● 作業要求: 根據下方關於李鴻章與伊藤博文的節選,說明李鴻章為何對伊藤博文懷有複雜的情緒,用一到三句話作答。

● 節選文字:
============================================================

1898年9月,正值戊戌變法期間,不久前剛辭職的伊藤博文訪華,順路去拜訪他一向欽佩的老對手李鴻章。




馬關議和的雙方代表再度相見,伊藤博文在表達敬意的同時,不忘諷刺李鴻章前兩年出使歐洲時推行的“聯俄製日”政策。




李鴻章對這位比自己小18歲的後輩則有著複雜的情緒,畢竟甲午戰爭和《馬關條約》給他留下奇恥大辱,李鴻章甚至發誓終身不履日地。




這是兩人的最後一次會晤。







▲李鴻章與伊藤博文。





三年後,李鴻章在代表清政府簽訂屈辱的《辛醜條約》後病重去世。又過了八年,伊藤博文在出國訪問時遇刺身亡。




李鴻章和伊藤博文,一位是主持洋務運動的晚清中興名臣,一位是推動明治維新的日本首任首相,兩人相識二十年,在外交生涯中幾度交手,各自國家的命運卻大相徑庭。




隨著大清王朝日薄西山,日本帝國強勢崛起,同樣起步於19世紀60年代的洋務運動和明治維新,迎來了迥然不同的結局。






1







一說到晚清洋務派,很多人腦海裏自然而然就浮現出一連串熟悉的名字,比如中央以恭親王奕訢為首的皇室宗親,以及地方上以曾、左、李、張等為代表的漢族官員。




尤其是長期擔任直隸總督和北洋大臣的李鴻章,在洋務運動中幾乎是獨一檔的存在,創造了多個“中國第一”記錄,頭銜比《權力的遊戲》中的龍媽還長。




晚清規模最大的軍火工廠——江南製造總局、晚清海軍中實力最強的北洋水師,還有金陵機器製造局、開平礦務局、上海機器織布局和中國電報總局等等都出自李鴻章之手。

============================================================

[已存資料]

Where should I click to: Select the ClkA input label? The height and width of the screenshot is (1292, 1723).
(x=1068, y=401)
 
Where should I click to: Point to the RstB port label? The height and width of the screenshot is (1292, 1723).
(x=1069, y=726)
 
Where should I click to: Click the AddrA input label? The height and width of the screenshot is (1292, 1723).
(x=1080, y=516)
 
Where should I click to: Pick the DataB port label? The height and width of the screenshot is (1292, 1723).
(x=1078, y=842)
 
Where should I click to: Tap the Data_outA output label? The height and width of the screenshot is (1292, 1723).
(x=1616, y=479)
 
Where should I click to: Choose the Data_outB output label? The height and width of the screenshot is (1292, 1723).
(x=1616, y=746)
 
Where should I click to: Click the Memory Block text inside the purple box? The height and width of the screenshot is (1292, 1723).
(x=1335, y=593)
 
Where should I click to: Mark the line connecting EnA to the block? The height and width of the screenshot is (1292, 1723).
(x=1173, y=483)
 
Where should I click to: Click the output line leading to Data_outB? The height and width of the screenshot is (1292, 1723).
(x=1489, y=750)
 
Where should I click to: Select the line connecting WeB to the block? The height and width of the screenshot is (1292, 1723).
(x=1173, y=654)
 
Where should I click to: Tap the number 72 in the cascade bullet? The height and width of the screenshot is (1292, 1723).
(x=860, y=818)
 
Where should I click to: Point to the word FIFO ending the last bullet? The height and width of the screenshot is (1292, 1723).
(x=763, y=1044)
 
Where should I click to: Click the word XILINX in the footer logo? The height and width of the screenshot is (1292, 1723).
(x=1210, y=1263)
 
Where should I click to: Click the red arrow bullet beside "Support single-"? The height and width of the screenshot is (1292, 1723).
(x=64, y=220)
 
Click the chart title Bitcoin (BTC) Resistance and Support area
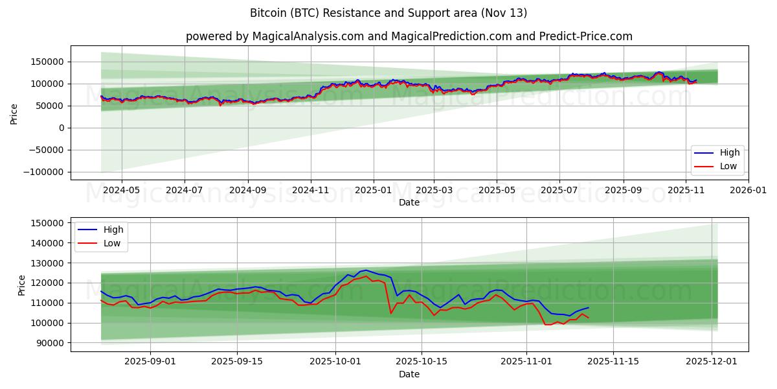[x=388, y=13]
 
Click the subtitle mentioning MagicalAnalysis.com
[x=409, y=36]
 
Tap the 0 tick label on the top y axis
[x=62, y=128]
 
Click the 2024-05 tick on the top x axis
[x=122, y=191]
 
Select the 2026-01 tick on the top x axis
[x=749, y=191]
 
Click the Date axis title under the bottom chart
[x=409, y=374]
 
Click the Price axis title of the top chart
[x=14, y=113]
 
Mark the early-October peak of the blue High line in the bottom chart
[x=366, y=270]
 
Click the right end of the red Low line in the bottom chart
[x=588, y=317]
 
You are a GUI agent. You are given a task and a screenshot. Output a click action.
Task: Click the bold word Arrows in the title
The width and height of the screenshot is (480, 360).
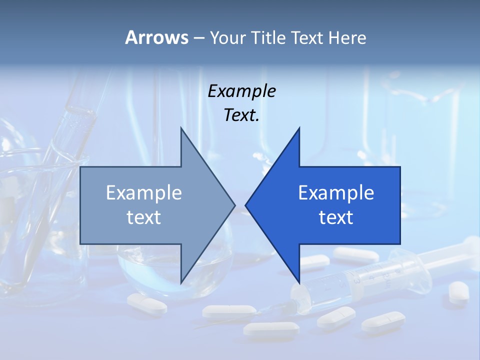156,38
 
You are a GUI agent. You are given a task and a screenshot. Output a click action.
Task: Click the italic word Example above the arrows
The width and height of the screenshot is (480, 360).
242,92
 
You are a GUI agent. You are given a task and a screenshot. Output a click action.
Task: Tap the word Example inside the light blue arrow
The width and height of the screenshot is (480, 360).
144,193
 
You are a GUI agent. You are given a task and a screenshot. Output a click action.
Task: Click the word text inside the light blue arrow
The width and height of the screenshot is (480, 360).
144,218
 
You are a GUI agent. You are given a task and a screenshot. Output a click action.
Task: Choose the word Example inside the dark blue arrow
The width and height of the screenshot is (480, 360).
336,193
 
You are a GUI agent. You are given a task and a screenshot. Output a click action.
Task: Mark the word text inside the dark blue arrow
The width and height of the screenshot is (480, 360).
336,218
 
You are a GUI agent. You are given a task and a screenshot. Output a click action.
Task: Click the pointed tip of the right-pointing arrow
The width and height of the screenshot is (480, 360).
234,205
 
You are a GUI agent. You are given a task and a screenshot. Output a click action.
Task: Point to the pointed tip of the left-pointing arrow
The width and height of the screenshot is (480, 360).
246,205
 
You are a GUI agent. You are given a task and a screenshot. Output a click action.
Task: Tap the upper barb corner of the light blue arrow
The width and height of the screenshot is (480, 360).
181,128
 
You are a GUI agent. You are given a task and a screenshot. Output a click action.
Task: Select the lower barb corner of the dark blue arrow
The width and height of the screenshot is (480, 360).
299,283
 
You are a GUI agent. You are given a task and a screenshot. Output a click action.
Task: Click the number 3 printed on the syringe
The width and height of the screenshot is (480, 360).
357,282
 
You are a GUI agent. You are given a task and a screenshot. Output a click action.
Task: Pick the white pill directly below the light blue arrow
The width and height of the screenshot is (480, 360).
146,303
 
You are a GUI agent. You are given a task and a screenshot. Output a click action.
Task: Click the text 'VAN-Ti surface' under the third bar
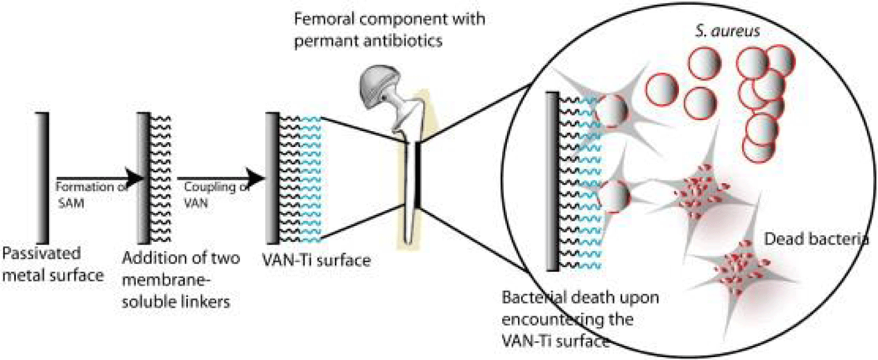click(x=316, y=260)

============================================================

● 作答內容: 因為甲午戰爭和《馬關條約》給李鴻章留下了奇恥大辱。他甚至發誓終身不踏上日本的土地。